→ TASKS TO PERFORM
a. In the body fat post, rewrite everything from "My mirror reflects" down to "could accelerate forward.", swapping "IV port" for "chest port".
b. According to the body fat post, where did the writer meet their parents for the first cheat meal?

→ EXCERPTED PASSAGE
+===+

Monday, April 9, 2012

6.5% Body Fat, ± 2%: And Beyond

Read these first:
6.5% Body Fat, ± 2%
6.5% Body Fat, ± 2%: The Sacrifice
6.5% Body Fat, ± 2%: The Terror

“Do you see yourself differently,” Uncle Joker asked my dad after learning that he lost 30 pounds.

“Well, yeah, I look different in the mirror, and I feel healthier.”

My mirror reflects differently, as well, but the image is clearer away from the glass, like in my awareness of existence and my reflection on others. I see it in text messages asking me for “more naked photos.” “Half-naked,” I correct (and decline). I see it in my hallway when my awesomely friendly flamboyantly gay neighbor (not that there’s anything wrong with that) says, “I saw your pictures on Facebook looking all ripped.” And, “Wear shorts next time I see you.”

Eleven years ago I requested that my IV port be sliced from my upper pectoral and eradicated prematurely. It was not inhibiting my function much. Its restriction could not be seen or felt. Without the plastic life could accelerate forward.

And so Benjamin 2.12 darts forward, first toward food. During my first day off-diet I was high on freedom and sugar after my 300-calorie sorbet sundae. My restrictions are gone, but handcuffs must exist to keep me free, so I limited my intake to slightly more than before.

After three weeks I allowed myself my first cheat meal. After taking supplements and performing other crazy techniques that hope to limit absorption and fat storage, I met my parents at Cici’s Pizza Buffet for this special occasion (cheat meals are for quantity, not quality). An employee watched me eat three plates of desserts at the end of my meal, his disbelief a reflection crisper than any mirror.

Two weeks later my second cheat meal with my roommate, Wheelman, and his fiancé. They each ate a six-inch cheesesteak and shared unfinished fries. I ate a 12-inch cheesesteak, my own fries, and then two cupcakes from 7-11.

My body fat showed no measurable increase so I moved to my third cheat meal one week later while watching the Final Four. Every year I’m in the running to win a bracket pool, and I never forget teams that have screwed me, like Texas and Oklahoma State. This year I had slaughtered my coworkers and won my work pool before the Final Four began, my first time winning (money and bragging rights for life). I watched the games just for enjoyment, with my Tony’s sub, fries, and four cupcakes. This was the same sub I ate nine years ago, when Dirty-D and SanFranCrazy came over for the Final Four two days before I departed for my bone marrow transplant. Dirty-D hadn’t wanted the games to end because he didn’t want to leave me; he thought I would die. I didn’t want my cupcakes to end because I can consume disturbingly large quantities of food. And after the chocolate one I thought I would die.

+===+

Stored data
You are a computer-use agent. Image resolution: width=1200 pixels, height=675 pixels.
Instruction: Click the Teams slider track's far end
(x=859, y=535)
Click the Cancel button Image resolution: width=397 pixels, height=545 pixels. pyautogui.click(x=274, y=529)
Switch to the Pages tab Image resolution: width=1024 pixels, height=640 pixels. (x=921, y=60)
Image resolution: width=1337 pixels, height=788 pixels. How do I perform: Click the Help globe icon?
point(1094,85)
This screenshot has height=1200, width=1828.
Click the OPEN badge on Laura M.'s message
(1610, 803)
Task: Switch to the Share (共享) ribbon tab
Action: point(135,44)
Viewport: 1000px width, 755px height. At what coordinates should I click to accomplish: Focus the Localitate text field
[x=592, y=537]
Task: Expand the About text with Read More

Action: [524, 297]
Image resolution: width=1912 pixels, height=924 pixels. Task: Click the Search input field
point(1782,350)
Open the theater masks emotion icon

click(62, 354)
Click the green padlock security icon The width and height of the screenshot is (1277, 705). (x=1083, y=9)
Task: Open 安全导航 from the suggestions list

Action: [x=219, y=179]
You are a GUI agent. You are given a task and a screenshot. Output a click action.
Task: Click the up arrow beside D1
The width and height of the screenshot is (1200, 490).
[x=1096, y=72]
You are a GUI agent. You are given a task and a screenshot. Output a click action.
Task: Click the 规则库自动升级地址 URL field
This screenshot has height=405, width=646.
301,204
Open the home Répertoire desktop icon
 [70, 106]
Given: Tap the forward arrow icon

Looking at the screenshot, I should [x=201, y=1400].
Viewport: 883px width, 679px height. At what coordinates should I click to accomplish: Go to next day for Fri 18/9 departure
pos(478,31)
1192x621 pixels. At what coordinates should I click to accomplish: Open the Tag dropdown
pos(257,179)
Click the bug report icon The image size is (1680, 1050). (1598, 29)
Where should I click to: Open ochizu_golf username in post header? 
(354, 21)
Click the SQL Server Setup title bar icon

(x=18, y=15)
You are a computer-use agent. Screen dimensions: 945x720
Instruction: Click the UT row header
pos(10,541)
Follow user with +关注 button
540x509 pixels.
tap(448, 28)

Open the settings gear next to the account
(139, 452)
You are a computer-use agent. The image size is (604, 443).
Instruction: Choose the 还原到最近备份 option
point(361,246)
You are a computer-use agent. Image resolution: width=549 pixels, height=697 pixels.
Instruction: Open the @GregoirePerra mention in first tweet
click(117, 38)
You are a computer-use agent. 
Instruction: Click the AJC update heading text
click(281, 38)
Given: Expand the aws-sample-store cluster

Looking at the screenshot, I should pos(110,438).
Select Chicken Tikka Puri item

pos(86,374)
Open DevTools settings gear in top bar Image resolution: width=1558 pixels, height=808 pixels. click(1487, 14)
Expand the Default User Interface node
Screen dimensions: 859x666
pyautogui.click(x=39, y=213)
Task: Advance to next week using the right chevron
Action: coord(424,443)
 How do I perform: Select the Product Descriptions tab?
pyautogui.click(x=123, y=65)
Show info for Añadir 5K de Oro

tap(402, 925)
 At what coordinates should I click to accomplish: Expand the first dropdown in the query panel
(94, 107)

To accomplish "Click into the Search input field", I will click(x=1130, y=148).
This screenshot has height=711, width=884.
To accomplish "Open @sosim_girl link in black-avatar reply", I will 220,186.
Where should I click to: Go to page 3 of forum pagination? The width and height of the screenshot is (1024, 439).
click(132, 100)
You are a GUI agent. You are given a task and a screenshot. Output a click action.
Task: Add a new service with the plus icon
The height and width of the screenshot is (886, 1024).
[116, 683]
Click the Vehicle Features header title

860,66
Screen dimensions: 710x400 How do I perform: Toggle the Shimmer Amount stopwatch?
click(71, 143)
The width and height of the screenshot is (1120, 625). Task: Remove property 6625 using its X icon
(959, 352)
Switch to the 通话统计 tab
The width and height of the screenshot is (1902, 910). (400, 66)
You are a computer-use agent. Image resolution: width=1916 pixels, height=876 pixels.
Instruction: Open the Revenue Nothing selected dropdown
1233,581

+===+

→ TASK SOLUTIONS
a.
My mirror reflects differently, as well, but the image is clearer away from the glass, like in my awareness of existence and my reflection on others. I see it in text messages asking me for “more naked photos.” “Half-naked,” I correct (and decline). I see it in my hallway when my awesomely friendly flamboyantly gay neighbor (not that there’s anything wrong with that) says, “I saw your pictures on Facebook looking all ripped.” And, “Wear shorts next time I see you.”

Eleven years ago I requested that my chest port be sliced from my upper pectoral and eradicated prematurely. It was not inhibiting my function much. Its restriction could not be seen or felt. Without the plastic life could accelerate forward.

b. Cici's Pizza Buffet